• [Directive]
Output the records starting at the line containing "coordinates (268, 324)." and ending at the line containing "coordinates (170, 548)." as a JSON list of strings, one string per line, leaving out blank lines.

• [Supplied records]
= Beginning of Section =
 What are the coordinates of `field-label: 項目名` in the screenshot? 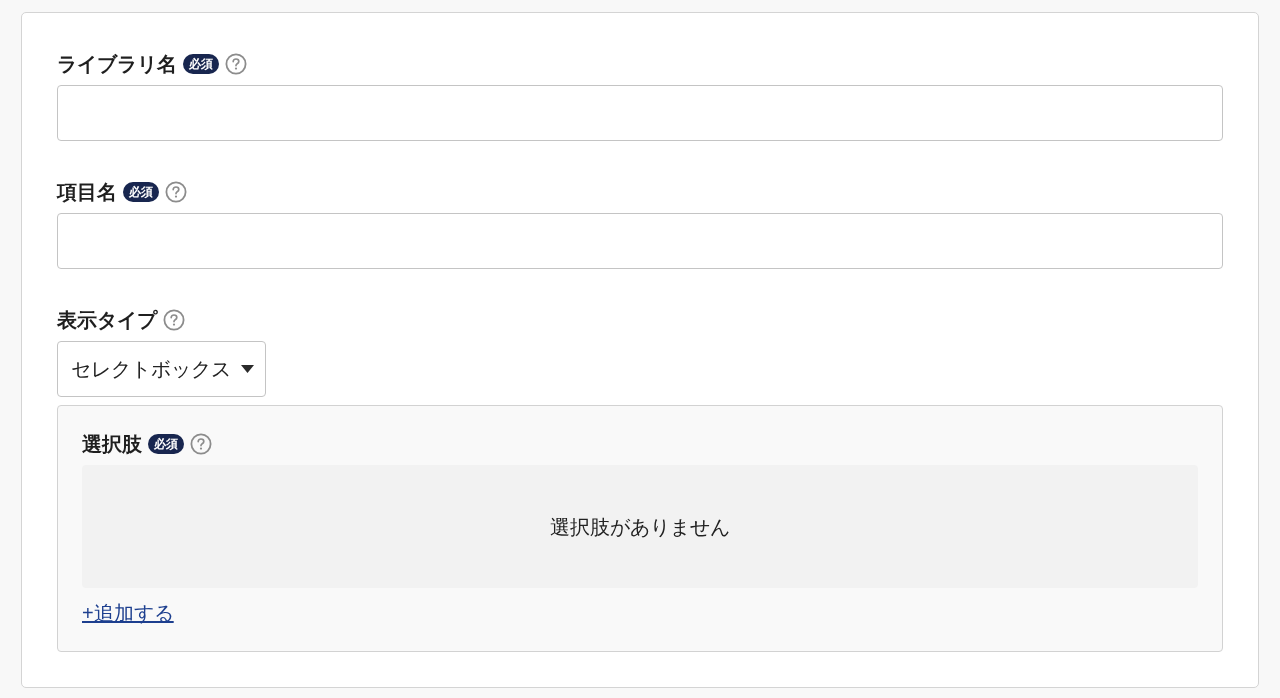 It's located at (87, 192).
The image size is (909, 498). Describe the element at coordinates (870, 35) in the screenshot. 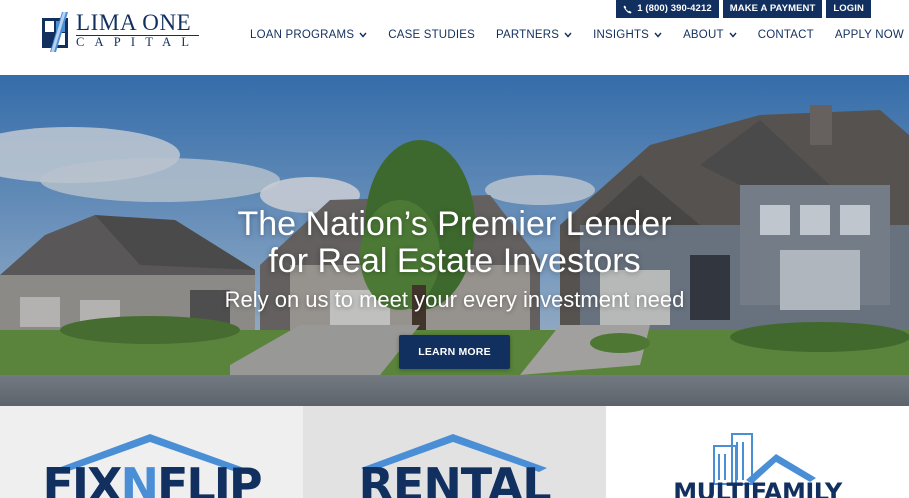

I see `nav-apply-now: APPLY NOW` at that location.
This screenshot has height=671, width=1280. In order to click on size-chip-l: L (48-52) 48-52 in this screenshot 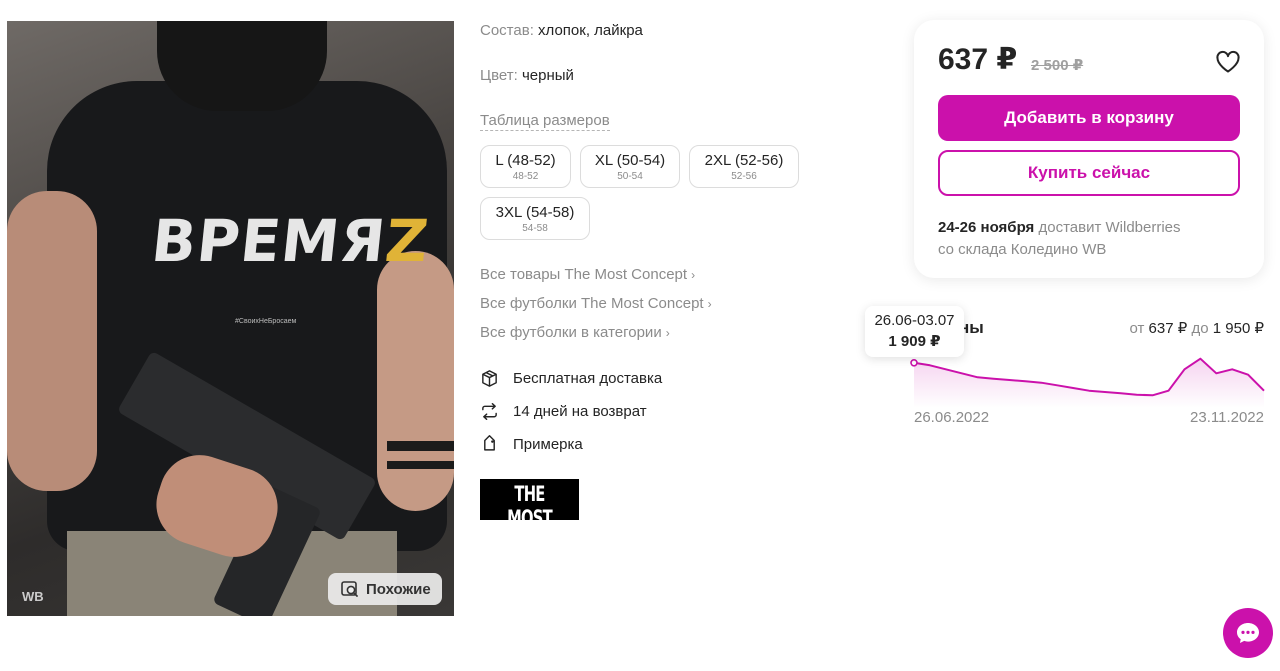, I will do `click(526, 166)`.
= End of Section =
= Beginning of Section =
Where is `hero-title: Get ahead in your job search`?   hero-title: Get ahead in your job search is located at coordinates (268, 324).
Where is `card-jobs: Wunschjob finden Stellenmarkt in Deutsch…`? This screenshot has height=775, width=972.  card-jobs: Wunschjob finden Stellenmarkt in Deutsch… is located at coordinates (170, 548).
= End of Section =
= Beginning of Section =
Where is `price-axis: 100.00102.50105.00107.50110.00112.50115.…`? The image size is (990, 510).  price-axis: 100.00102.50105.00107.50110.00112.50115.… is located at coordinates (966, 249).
= End of Section =
• [Your response]
[
  "Where is `hero-title: Get ahead in your job search`?   hero-title: Get ahead in your job search is located at coordinates (268, 324).",
  "Where is `card-jobs: Wunschjob finden Stellenmarkt in Deutsch…`? This screenshot has height=775, width=972.  card-jobs: Wunschjob finden Stellenmarkt in Deutsch… is located at coordinates (170, 548)."
]